Different type of normalization

The current normalization method normalizes to the smallest given count. This kind of method is today quite easy to criticize as a large part of the dataset is thrown away. Furthermore, there are a few well-known papers directly criticizing the use of rarefying/sub-sampling data for sequencing data.

This point is typically brought up by a reviewer and the dataset then needs to be normalized differently and re-plotted to show that the results are sound. Another common method to normalize data, that doesn’t require assembled contigs and estimated gene lengths into the calculation, is counts per million (CPM, i.e. relative proportion x 1 000 000), and is much less criticized among the community as all data is kept. It is for example, used in the edgeR bioconductor R package and also combined with a trimmed mean of M-values normalization.

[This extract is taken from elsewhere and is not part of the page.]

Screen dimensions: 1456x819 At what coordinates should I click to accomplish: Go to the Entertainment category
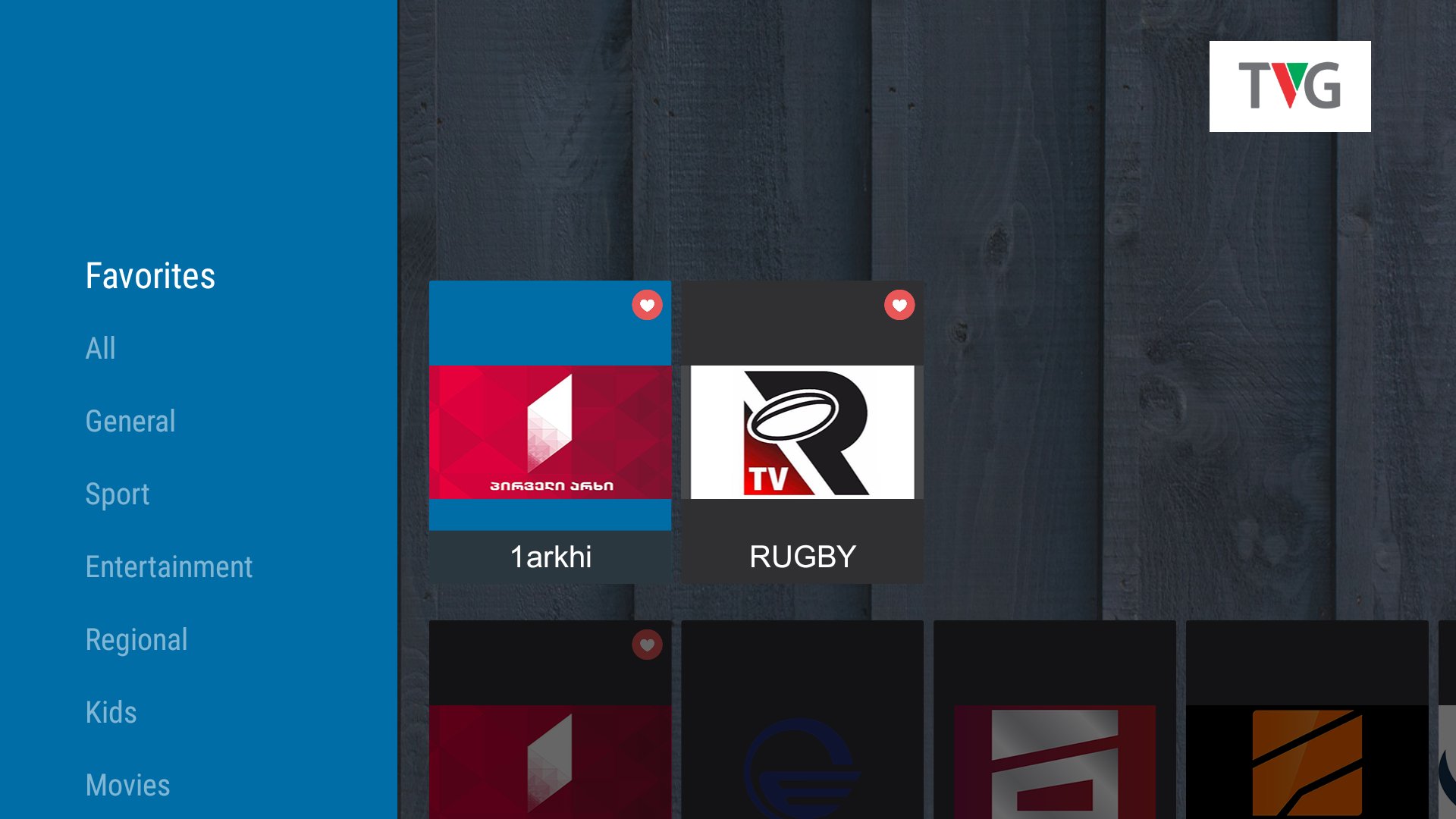click(x=168, y=567)
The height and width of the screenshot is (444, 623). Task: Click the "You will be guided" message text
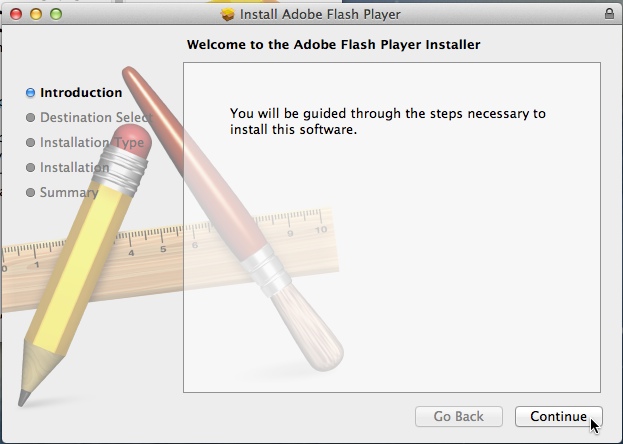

Anyway, what I wanted to bring up is that MEGAN only offers one type of normalizations, the sub-sampling approach. Because of this, for me MEGAN is many times just used to extract the absolute counts with functional classifications and then normalized and analyzed in other software. This is a bit unnecessary in my opinion as CPM/TMM-values could simply be an alternative normalization method included in the MEGAN software and the supplied command tool compute-comparison.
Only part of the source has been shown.